*** Opening of EXCERPT TO READ ***

# ROADMAP to first release

Known issues to be fixed:

- [x] if both content and text are empty, do not extract an annotation
- [x] Speed?
    - should be fine, on my machine (old i5 laptop) it takes around 90s for ~1000 documents with ~4000 annotations
- [x] ensure all cmdline options do what they should
- [x] annotations carry over color object from fitz, should just be Color object or simple tuple with rgb vals
- [x] docstrings, docstrings!
- [ ] testing testing testing!!
    - [ ] refactor into some better abstractions (e.g. Exporter Protocol -> stdout/markdown implementations; Extractor Protocol -> PDF implementation)
- [ ] dependency injection for extractor/exporter/formatter/annotation modules
    - [ ] any call to papis.config should start from init and be injected?

*** Close of EXCERPT TO READ ***
*** Opening of GIVEN INFORMATION ***

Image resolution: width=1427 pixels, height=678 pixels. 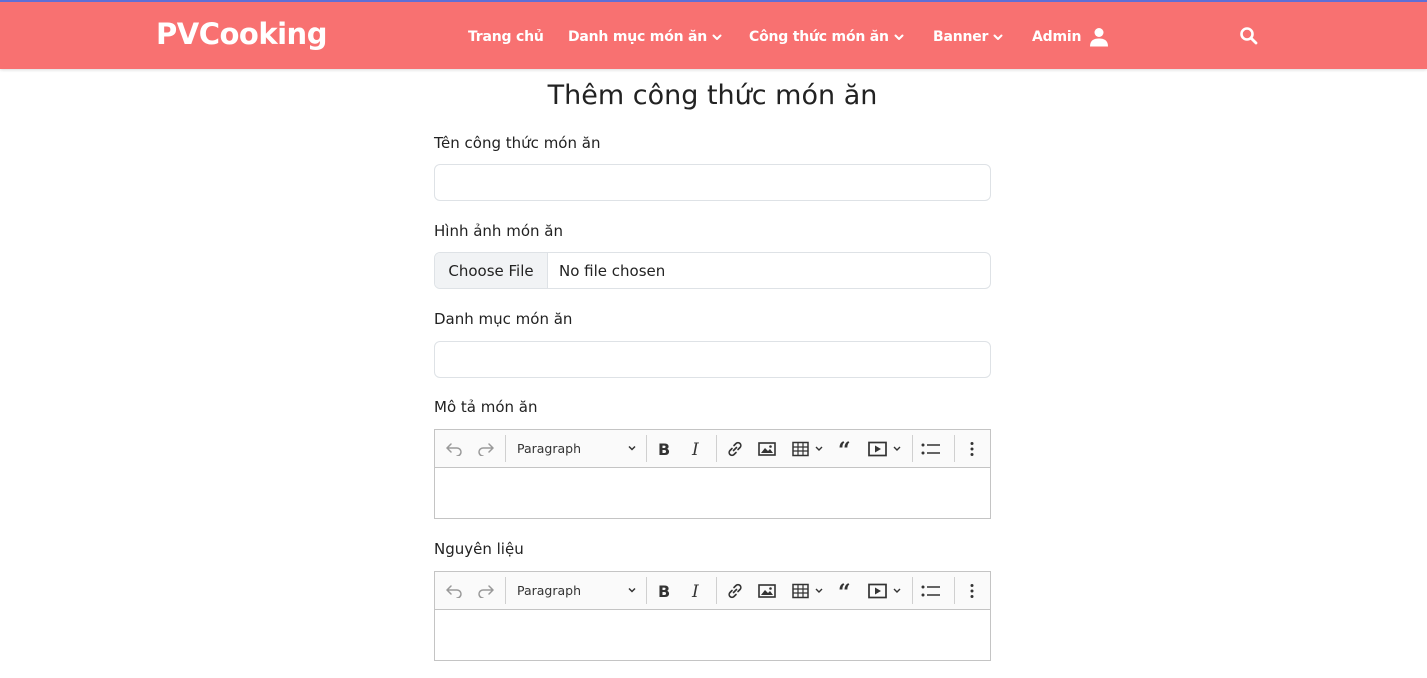 I want to click on category-input, so click(x=712, y=360).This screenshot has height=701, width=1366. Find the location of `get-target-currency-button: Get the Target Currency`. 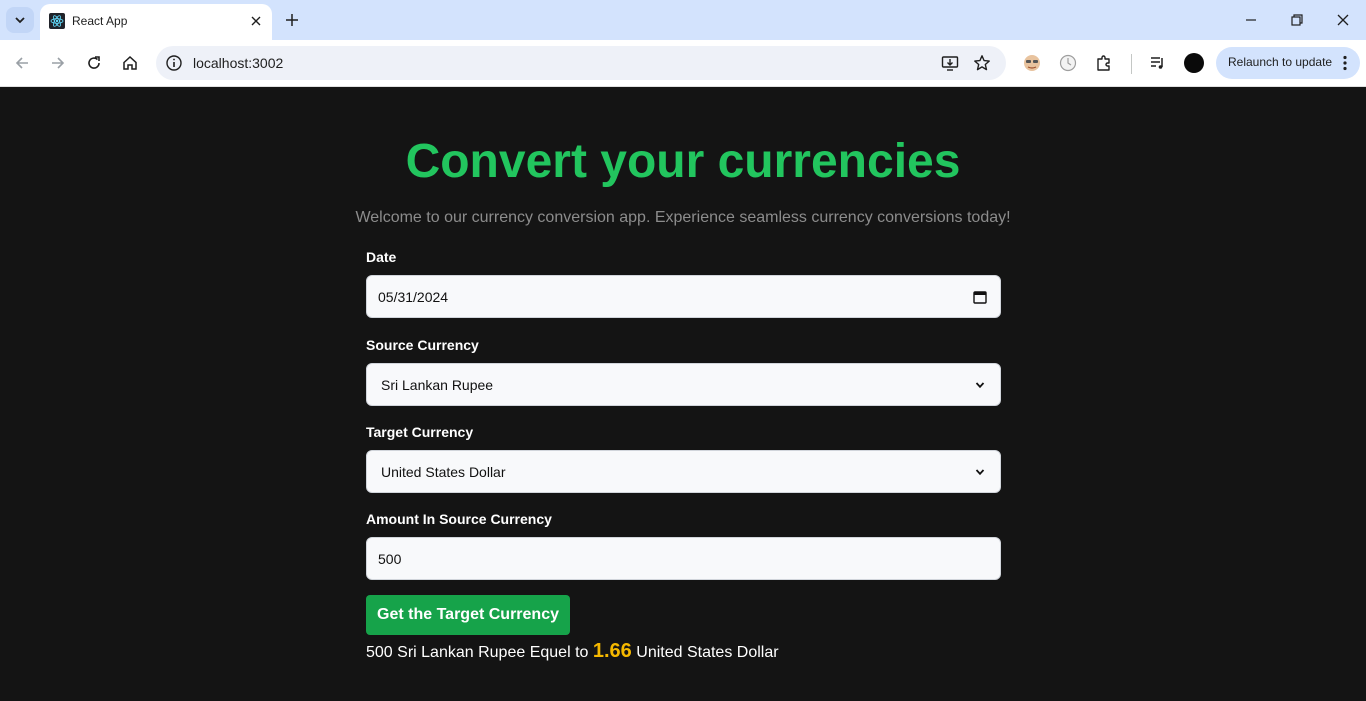

get-target-currency-button: Get the Target Currency is located at coordinates (468, 615).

*** Close of GIVEN INFORMATION ***

- EXERCISES
A) According to the release roadmap, roughly how long does processing about 1000 documents take on the old i5 laptop it mentions?
B) Continue the release roadmap from where it stops.
The data plays no part in this.

- RESULTS
A) Around 90 seconds.

B)
features to be implemented:

- [ ] CICD
    - [x] static analysis (lint, typecheck etc) on pushes
    - [x] test pipeline on master pushes
    - [ ] release pipeline to pypi on tags
- [x] add page number if available
    - exists in Annotation, just need to place in output
- [ ] show overall amount of extractions at the end
    - implemented for writing to notes (notes exporter)
    - KNOWN ISSUE: currently returns number of annotation rows (may be multiple per annot)
- [ ] custom formatting decided by user
    - in config as { "myformatter": ">{tag}\n{quote}\n{note}\n{page} etc"}
- [ ] improved default exporters
    - [x] markdown into notes
    - [ ] pretty display on stdout (rich?)
    - [x] csv/tsv to stdout
    - [ ] table fmt stdout?
- [ ] allow custom colors -> tag name settings not dependent on color name existing (e.g. {"important": (1.0,0.0,0.0)})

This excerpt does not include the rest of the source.